-
Notifications
You must be signed in to change notification settings - Fork 2
Description
It is difficult to build our crate on Windows, because of our dependence on Nauty. We want to get rid of this dependency. We only use its canonical-representation subroutine, which obtains a hashable representation of a graph, such that two isomorphic graphs have the same representation.
@devrz45's canonization branch has a function that does exactly this, and it is specific to molecular graphs (and therefore possibly faster). However,
- It branched off of the main codebase early, and needs a rebase and update to interface with the current
molecule::Molecule. - We need to optimize it to be at least as fast as nauty.
For (2), I have a few optimization ideas:
(a) Get rid of all internal string operations (string formatting, etc). I think the main place where string operations are used is to index into MolAtomNode::canonize::DAG_vertex_map.
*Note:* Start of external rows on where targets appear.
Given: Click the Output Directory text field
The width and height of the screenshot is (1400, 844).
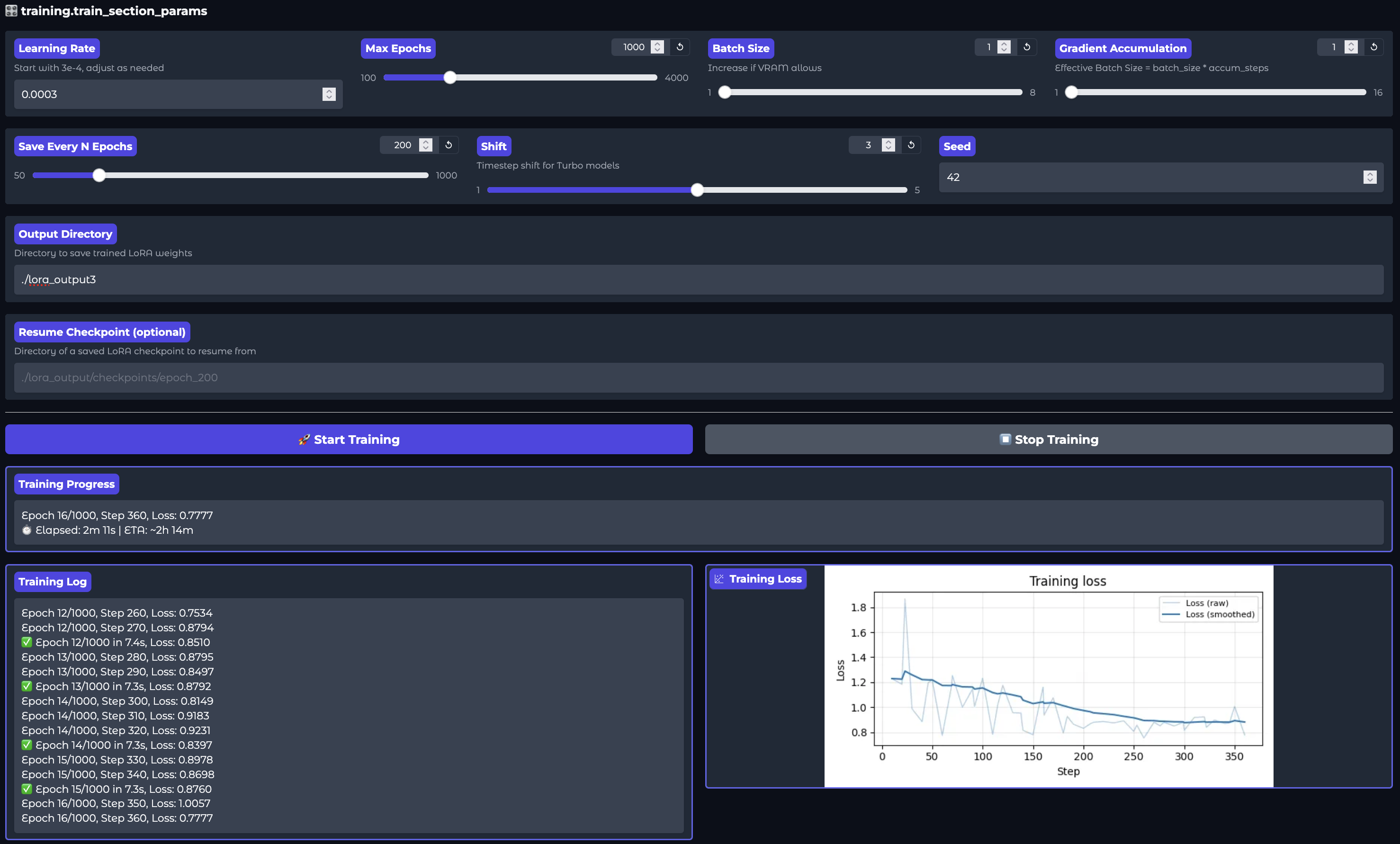Looking at the screenshot, I should click(x=698, y=279).
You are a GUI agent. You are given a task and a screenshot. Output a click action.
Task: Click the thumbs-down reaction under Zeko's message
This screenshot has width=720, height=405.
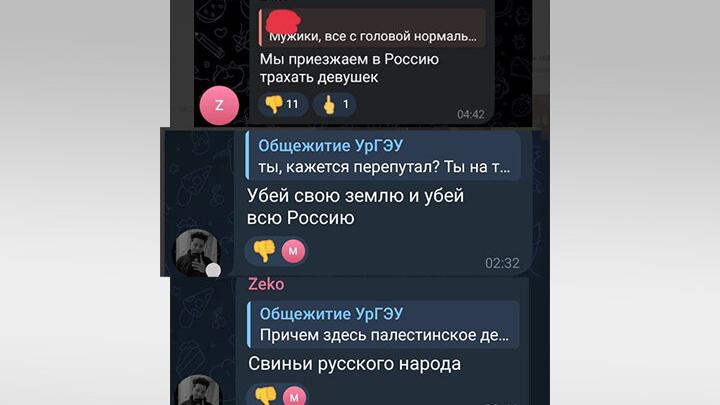[x=265, y=395]
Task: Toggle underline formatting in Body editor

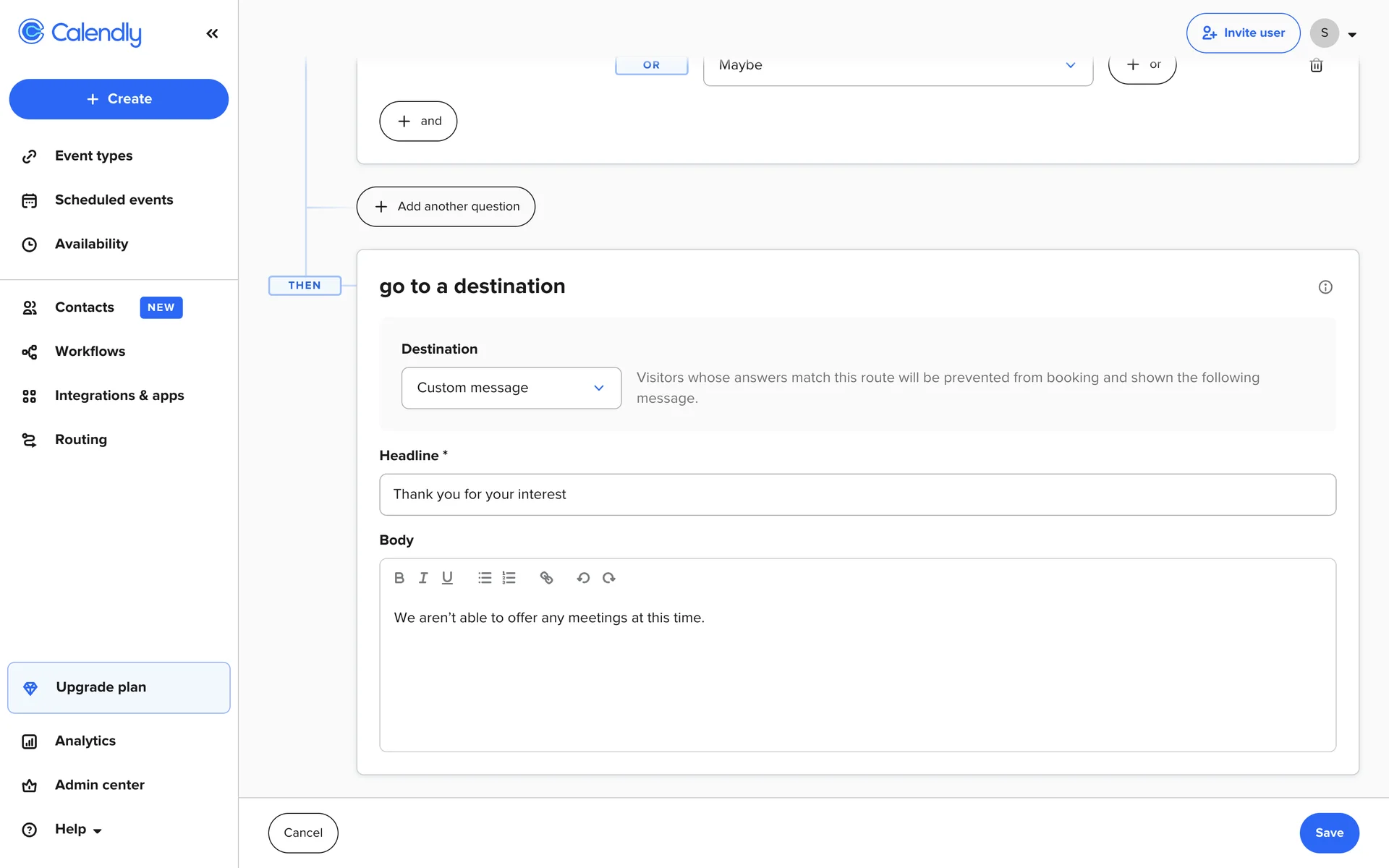Action: [x=447, y=578]
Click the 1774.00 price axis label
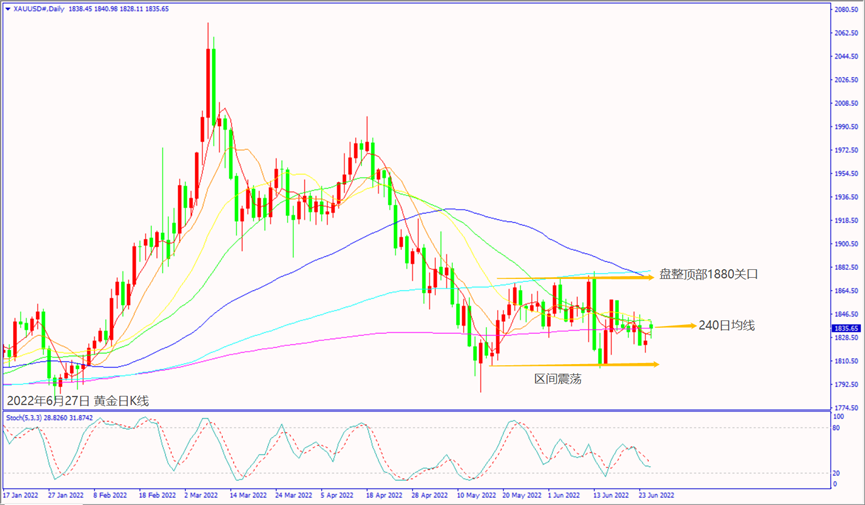The height and width of the screenshot is (505, 865). (847, 408)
(b) Remove almost all uses of hashmaps/hashsets. Use bitsets/vectors in their place if feasible. Note that NodeIndexs and EdgeIndexs are contiguous, so it is possible to index a vector or bitset by {NodeIndex/EdgeIndex}::index(). Such a representation will likely be faster than a hashmap/hashset.
Ideally, we'd have a prototype that looks like this:
// Very lightweight representation, clones should be very cheap.
// The meat of this struct might be a `Vec<usize>`, or similar.
#[derive(Hash, Copy, Clone)]
struct CanonicalRepresentation { ... }
// Should run in ~100us for most subgraphs of (say) Morphine.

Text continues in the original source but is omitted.